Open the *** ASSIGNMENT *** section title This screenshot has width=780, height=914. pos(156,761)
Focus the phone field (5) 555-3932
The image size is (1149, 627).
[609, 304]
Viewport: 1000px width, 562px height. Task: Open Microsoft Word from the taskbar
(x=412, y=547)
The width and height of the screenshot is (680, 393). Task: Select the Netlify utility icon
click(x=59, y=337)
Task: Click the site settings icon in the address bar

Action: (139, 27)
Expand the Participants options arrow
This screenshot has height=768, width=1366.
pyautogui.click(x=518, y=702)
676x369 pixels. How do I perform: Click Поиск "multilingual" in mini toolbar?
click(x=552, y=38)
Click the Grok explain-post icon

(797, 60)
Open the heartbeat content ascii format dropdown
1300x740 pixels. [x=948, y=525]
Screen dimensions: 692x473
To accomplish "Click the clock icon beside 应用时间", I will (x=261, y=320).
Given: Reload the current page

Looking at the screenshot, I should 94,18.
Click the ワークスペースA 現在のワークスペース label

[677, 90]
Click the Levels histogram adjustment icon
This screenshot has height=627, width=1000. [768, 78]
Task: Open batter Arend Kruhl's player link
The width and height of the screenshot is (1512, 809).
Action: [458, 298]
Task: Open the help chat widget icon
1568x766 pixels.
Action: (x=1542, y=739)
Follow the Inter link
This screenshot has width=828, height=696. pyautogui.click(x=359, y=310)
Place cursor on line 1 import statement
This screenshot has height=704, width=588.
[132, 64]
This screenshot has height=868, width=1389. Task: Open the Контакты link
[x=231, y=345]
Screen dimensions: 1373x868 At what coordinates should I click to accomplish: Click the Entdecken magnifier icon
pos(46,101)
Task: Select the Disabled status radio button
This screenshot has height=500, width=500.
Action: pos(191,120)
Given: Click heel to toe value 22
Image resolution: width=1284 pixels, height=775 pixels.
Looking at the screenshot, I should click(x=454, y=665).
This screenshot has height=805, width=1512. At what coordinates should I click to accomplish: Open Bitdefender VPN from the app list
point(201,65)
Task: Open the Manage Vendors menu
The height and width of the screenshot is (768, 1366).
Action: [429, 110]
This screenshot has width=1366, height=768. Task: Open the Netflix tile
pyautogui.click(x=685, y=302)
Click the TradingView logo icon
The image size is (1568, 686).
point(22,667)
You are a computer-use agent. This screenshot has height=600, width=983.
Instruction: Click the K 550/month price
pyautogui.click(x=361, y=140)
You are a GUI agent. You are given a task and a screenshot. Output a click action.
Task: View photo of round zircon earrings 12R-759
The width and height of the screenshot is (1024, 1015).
_ _ _ _ _
TASK TO CARRY OUT | Output the line containing "Screen dimensions: 692x473" and each line after it through the close of the entries, unchanged and with no other lines.

RESPONSE BOX |
Screen dimensions: 692x473
To accomplish "Click the clock icon beside 应用时间", I will (x=261, y=320).
Given: Reload the current page

Looking at the screenshot, I should 94,18.
Click the ワークスペースA 現在のワークスペース label

[677, 90]
Click the Levels histogram adjustment icon
This screenshot has height=627, width=1000. [768, 78]
Task: Open batter Arend Kruhl's player link
The width and height of the screenshot is (1512, 809).
Action: [458, 298]
Task: Open the help chat widget icon
1568x766 pixels.
Action: (x=1542, y=739)
Follow the Inter link
This screenshot has width=828, height=696. pyautogui.click(x=359, y=310)
Place cursor on line 1 import statement
This screenshot has height=704, width=588.
[132, 64]
This screenshot has height=868, width=1389. Task: Open the Контакты link
[x=231, y=345]
Screen dimensions: 1373x868 At what coordinates should I click to accomplish: Click the Entdecken magnifier icon
pos(46,101)
Task: Select the Disabled status radio button
This screenshot has height=500, width=500.
Action: pos(191,120)
Given: Click heel to toe value 22
Image resolution: width=1284 pixels, height=775 pixels.
Looking at the screenshot, I should click(x=454, y=665).
This screenshot has height=805, width=1512. At what coordinates should I click to accomplish: Open Bitdefender VPN from the app list
point(201,65)
Task: Open the Manage Vendors menu
The height and width of the screenshot is (768, 1366).
Action: [429, 110]
This screenshot has width=1366, height=768. Task: Open the Netflix tile
pyautogui.click(x=685, y=302)
Click the TradingView logo icon
The image size is (1568, 686).
point(22,667)
You are a computer-use agent. This screenshot has height=600, width=983.
Instruction: Click the K 550/month price
pyautogui.click(x=361, y=140)
You are a GUI agent. You are given a task and a screenshot. Output a click action.
Task: View photo of round zircon earrings 12R-759
The width and height of the screenshot is (1024, 1015).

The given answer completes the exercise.